How The Form Affects Interpretation
The form sharpens how readers hear "had set" in Genesis 15:17. It keeps attention on the sentence's action or phrase rather than treating the Hebrew word as an isolated dictionary entry.
How To Communicate It
When teaching Genesis 15:17, use this form to slow readers down at the phrase "had set" and to show how the grammar serves the clause's meaning without making the morphology tag carry more than the text carries.
What Not To Say
- Grammar should serve context, not override it.

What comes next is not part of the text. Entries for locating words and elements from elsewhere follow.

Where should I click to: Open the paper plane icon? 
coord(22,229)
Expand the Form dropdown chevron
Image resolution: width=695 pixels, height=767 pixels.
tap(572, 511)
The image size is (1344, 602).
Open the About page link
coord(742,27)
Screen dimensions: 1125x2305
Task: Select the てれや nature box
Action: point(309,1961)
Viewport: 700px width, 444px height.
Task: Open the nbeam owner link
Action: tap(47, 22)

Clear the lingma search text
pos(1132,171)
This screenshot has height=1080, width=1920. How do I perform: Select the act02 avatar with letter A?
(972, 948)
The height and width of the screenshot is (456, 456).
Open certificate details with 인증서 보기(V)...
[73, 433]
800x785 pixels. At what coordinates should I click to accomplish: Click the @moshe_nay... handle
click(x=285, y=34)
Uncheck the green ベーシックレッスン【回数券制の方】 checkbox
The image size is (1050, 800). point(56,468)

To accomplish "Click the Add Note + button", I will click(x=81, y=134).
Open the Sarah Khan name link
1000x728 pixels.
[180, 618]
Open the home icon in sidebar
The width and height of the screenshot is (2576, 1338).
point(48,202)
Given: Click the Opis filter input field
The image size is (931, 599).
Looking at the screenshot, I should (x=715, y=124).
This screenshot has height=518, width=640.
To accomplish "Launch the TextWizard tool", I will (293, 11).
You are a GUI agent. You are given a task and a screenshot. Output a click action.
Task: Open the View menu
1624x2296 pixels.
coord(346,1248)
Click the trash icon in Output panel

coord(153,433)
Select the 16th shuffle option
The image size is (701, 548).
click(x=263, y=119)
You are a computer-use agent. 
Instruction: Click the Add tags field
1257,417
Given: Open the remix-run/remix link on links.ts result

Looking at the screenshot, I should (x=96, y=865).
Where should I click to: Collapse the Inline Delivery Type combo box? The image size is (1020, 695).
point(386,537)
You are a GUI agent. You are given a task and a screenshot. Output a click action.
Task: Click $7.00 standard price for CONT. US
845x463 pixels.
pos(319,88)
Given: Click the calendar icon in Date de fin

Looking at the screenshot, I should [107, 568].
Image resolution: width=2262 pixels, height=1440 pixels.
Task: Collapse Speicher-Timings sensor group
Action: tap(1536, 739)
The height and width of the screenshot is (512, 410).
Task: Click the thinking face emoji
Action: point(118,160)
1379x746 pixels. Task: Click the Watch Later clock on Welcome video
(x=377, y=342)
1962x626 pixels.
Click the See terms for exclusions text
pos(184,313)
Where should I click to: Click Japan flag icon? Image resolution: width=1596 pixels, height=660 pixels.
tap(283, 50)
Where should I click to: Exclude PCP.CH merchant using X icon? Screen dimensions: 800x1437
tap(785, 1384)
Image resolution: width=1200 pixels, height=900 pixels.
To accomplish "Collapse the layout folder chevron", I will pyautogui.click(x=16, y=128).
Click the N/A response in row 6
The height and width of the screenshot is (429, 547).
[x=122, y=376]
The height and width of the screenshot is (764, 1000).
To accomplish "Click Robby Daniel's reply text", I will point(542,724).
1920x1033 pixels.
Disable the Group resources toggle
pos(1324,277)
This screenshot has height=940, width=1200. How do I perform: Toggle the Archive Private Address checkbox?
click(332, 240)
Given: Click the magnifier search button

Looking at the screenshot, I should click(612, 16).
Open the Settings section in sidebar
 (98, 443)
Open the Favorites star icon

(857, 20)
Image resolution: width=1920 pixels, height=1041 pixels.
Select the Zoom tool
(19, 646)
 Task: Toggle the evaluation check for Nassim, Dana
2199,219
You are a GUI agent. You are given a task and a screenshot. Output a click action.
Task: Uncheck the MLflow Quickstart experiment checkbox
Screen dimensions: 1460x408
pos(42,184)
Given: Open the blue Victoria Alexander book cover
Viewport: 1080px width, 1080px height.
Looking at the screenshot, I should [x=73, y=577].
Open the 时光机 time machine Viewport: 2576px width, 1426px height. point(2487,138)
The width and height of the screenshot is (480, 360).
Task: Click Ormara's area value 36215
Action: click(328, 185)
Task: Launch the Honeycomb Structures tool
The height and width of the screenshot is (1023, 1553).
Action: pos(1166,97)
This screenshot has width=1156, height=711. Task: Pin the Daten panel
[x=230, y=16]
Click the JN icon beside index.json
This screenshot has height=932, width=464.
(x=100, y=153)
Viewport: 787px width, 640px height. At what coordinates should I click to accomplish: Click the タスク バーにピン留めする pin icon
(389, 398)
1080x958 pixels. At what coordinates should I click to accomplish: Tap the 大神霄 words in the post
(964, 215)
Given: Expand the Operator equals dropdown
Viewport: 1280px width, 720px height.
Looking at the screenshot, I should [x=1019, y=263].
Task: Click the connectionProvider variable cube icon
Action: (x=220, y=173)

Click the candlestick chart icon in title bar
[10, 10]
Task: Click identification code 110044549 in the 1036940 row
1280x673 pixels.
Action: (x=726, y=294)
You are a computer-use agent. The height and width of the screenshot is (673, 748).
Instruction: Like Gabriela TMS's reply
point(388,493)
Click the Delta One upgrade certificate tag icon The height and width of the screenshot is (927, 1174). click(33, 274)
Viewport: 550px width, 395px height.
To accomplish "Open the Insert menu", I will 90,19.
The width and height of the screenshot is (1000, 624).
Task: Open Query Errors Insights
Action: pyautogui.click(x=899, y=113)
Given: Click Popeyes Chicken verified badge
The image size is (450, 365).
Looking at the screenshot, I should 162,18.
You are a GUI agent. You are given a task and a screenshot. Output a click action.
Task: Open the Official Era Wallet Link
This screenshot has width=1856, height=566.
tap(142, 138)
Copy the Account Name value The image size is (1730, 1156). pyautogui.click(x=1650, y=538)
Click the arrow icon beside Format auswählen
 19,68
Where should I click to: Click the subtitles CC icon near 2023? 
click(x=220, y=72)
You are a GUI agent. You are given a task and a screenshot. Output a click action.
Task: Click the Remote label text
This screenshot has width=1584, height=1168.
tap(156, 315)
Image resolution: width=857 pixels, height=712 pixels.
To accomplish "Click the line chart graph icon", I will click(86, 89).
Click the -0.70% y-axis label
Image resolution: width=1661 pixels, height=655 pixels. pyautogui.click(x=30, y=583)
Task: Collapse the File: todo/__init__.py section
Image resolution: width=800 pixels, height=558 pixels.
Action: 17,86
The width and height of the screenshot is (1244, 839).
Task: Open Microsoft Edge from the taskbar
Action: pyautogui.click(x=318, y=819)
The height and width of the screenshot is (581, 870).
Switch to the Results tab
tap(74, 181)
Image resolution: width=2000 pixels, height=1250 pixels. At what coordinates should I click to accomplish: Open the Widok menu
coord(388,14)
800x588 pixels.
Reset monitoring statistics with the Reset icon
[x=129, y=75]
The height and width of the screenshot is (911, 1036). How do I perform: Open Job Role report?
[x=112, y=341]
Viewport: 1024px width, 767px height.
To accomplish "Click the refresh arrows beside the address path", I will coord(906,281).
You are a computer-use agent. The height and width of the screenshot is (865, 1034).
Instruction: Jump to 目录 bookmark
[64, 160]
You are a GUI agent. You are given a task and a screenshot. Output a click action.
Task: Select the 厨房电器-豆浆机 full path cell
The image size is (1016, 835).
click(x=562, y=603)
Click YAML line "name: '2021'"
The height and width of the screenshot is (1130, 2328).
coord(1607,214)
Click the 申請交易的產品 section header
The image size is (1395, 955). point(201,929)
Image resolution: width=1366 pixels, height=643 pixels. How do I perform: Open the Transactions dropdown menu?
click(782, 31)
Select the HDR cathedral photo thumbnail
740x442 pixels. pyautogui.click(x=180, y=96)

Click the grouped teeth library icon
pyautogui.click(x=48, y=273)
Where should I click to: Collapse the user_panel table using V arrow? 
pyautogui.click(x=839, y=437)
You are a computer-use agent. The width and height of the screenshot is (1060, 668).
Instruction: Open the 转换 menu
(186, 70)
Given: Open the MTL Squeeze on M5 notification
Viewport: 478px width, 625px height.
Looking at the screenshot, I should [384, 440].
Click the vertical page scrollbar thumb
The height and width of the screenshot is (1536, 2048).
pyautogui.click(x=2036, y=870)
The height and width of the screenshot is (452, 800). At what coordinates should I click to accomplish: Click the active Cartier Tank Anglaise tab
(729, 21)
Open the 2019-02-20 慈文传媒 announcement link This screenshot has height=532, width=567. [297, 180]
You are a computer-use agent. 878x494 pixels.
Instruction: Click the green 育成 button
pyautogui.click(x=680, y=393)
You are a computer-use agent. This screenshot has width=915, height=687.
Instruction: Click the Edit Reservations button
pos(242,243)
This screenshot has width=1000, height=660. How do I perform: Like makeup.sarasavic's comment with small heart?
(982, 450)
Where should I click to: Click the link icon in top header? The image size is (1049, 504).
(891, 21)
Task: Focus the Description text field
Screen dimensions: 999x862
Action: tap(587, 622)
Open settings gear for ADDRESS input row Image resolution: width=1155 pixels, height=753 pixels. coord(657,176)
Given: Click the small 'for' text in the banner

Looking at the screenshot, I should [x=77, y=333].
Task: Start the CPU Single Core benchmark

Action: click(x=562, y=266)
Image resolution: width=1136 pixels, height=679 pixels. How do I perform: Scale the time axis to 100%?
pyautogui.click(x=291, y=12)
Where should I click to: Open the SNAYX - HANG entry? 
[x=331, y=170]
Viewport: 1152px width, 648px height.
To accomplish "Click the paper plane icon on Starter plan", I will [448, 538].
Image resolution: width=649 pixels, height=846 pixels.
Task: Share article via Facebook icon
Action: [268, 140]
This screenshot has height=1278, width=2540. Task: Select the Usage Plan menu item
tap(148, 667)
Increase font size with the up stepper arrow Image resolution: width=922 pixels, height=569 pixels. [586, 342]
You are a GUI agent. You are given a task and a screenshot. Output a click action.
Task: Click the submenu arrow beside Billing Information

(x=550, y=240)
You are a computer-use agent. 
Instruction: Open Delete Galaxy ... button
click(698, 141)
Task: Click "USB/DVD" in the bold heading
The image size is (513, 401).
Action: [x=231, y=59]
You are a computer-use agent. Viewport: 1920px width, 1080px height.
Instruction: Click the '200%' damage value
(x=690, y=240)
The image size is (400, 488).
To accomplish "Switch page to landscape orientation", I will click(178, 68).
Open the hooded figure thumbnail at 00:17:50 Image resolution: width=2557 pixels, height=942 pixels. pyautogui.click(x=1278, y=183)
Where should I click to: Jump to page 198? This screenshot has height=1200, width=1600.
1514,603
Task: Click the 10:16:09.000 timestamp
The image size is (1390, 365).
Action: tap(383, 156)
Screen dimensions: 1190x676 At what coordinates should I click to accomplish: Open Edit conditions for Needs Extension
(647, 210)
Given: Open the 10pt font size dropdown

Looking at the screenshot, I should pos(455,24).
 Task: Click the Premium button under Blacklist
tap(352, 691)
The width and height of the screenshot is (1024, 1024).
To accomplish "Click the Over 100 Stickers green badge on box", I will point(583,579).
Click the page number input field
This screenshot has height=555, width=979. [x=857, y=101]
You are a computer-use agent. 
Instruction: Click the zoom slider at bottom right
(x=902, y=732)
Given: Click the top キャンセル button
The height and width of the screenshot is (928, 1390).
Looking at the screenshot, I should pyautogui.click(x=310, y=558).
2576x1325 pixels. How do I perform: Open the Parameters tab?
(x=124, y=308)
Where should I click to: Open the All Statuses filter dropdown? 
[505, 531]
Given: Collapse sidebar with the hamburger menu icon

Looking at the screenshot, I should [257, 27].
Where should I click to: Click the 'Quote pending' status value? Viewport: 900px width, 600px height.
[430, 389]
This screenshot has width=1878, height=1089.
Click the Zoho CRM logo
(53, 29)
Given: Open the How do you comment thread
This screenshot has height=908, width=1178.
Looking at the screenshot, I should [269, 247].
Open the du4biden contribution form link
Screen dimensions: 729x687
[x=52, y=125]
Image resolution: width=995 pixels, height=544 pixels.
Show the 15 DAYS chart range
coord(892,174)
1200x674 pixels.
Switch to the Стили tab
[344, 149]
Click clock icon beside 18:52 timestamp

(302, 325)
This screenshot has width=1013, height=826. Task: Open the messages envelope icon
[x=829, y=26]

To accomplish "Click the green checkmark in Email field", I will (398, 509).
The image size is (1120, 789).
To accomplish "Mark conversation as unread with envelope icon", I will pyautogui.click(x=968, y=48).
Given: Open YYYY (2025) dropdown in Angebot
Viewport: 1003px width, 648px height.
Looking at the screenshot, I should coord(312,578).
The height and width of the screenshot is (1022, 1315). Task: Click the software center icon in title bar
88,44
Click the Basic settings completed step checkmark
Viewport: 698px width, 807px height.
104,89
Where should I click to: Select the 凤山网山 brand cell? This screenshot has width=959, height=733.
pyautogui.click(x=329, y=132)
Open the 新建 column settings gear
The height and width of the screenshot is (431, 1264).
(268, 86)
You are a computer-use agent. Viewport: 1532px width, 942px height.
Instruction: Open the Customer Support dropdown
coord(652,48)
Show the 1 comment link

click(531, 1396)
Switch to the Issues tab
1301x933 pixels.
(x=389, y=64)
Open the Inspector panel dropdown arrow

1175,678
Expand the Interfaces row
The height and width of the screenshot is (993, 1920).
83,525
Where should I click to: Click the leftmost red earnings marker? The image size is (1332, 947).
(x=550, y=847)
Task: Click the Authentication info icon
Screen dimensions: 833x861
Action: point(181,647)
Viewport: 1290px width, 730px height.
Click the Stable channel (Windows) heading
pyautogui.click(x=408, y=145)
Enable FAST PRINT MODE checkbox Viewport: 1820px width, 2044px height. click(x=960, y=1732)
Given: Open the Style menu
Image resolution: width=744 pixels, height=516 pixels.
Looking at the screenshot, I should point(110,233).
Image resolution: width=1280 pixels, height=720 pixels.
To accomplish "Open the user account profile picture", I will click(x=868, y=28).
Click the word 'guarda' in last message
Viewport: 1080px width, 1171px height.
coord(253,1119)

- Do not make Hebrew perfect equal simple English past tense in every passage.
- Do not use the stem label by itself to settle a theological claim.
- Do not treat this occurrence as a complete word study for the whole Hebrew lemma.
- Do not use the grammar profile as a shortcut around the wording and logic of the verse.
What Does The Label Mean?
Hebrew-verb
Verb
Verb - Qal - Perfect - third person feminine singular
Qal
Perfect
Third person
Feminine
Singular
The perfect form presents the action as viewed whole or complete in this sentence, not as a universal English tense rule.
This form carries the BSB rendering "had set" within Genesis 15:17. Genesis 15 anchors God's covenant promise to Abram, moving from promise and faith to assurance and covenant sign.
What The Form Does In This Verse
The action or phrase rendered "had set" in Genesis 15:17
The BSB+ parsing V-Qal-Perf-3fs places the word within the clause movement of Genesis 15:17.
It clarifies how the Hebrew form supports the local BSB wording "had set" and how that phrase functions within the verse's flow.
The form does not by itself settle every use of H935, every possible translation, or the whole doctrine connected to this passage.
How Much The Form Matters Here
Moderate: The form helps set the scene by describing the sun's setting before the covenant sign appears.
Scene-setting verb. supplies the time-setting movement that prepares the scene. Attached to the clause about the sun having set. Governed by the temporal setting of Genesis 15:17. The feminine singular form fits the local subject and should not be pressed into a gender claim.
What sets the timing for this part of the scene? The form supports the statement that the sun had set.
Direct: The form directly supports the local rendering "had set."
The grammatical gender agrees with the local Hebrew subject; it does not make an independent theological statement.
Masculine or feminine grammar makes a natural-gender claim: Hebrew grammatical gender can mark agreement and should not be treated as a theological gender claim by itself.
How The Interpretation Is Derived
The BSB+ row for Genesis 15:17 links the English rendering "had set" with בָּ֔אָה, Strong's H935, and the morphology tag V-Qal-Perf-3fs.
H935 is represented here by the lemma בּוֹא. In this occurrence, the public guide is limited to the BSB rendering "had set" rather than every possible gloss of the entry.
Verb - Qal - Perfect - third person feminine singular functions within the clause of Genesis 15:17. The perfect form presents the action as viewed whole or complete in this sentence, not as a universal English tense rule.
Genesis 15 anchors God's covenant promise to Abram, moving from promise and faith to assurance and covenant sign.
The form fits Scripture's covenant pattern in which God speaks, promises, judges, gives, and keeps his word.
When teaching Genesis 15:17, use this form to slow readers down at the phrase "had set" and to show how the grammar serves the clause's meaning without making the morphology tag carry more than the text carries.
Do not derive a full word study, grammar doctrine, or passage theology from V-Qal-Perf-3fs alone. The form helps the reader see the phrase in this verse.